Hence, as early as 8-month-old infants appear to develop knowledge of at least some of the surface properties that correlate with the word order of their mother tongue. All these observations were argued to support the view that acquisition of word order relies on a mechanism of parameter setting (Gibson & Wexler, 1994; Pinker, 1994) by which the infant, on the basis of prosodic and statistical cues present in the input, rapidly develops an abstract representation of head-direction (e.g., Christophe et al., 2003; Gervain et al., 2008). In this view, children develop abstract knowledge of surface properties of the word order of their language before developing a lexicon.

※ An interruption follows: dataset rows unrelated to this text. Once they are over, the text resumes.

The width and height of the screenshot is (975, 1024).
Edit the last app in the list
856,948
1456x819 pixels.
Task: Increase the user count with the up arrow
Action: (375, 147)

But when do children start to know that syntactic positions map onto thematic roles at the semantic level? The experimental work by Hirsh-Pasek and Golinkoff using the intermodal preferential looking paradigm showed that as early as 14 months, English children interpret the noun phrase following the verb as its object (e.g., Hirsh-Pasek & Golinkoff, 1996). Although this report clearly attests that 14-month-olds already use word order to comprehend sentences, it is insufficient to tease apart two theoretical interpretations as to the format in which word order is

represented. According to what we will refer to as the grammatical hypothesis, children develop abstract knowledge of the mapping between syntactic positions and thematic roles from very early on. This hypothesis is grounded in the account of language acquisition in terms of parameter setting according to which language acquisition amounts to fix the value of a number of universal properties that are subject to parametric variation across languages on the basis of limited input (e.g., Radford, 1990; Clahsen et al., 1996). In this view, child language may only diverge from adult language within the possibilities offered by Universal Grammar. Critical evidence was recently provided by Gertner and colleagues who tested children’s comprehension of sentences involving pseudo-verbs, i.e., verbs that children had never encountered before the experiment (Gertner et al., 2006). In line with the results obtained by Hirsh-Pasek and Golinkoff with known verbs, English children aged 21 months interpreted the argument preceding the pseudo-verb as the agent of the action (e.g., “the duck” in The duck is gorping the bunny) while they interpreted the one following the pseudo-verb as the patient (“the bunny”). Similar results were obtained with French infants aged 19 months (Franck et al., 2013).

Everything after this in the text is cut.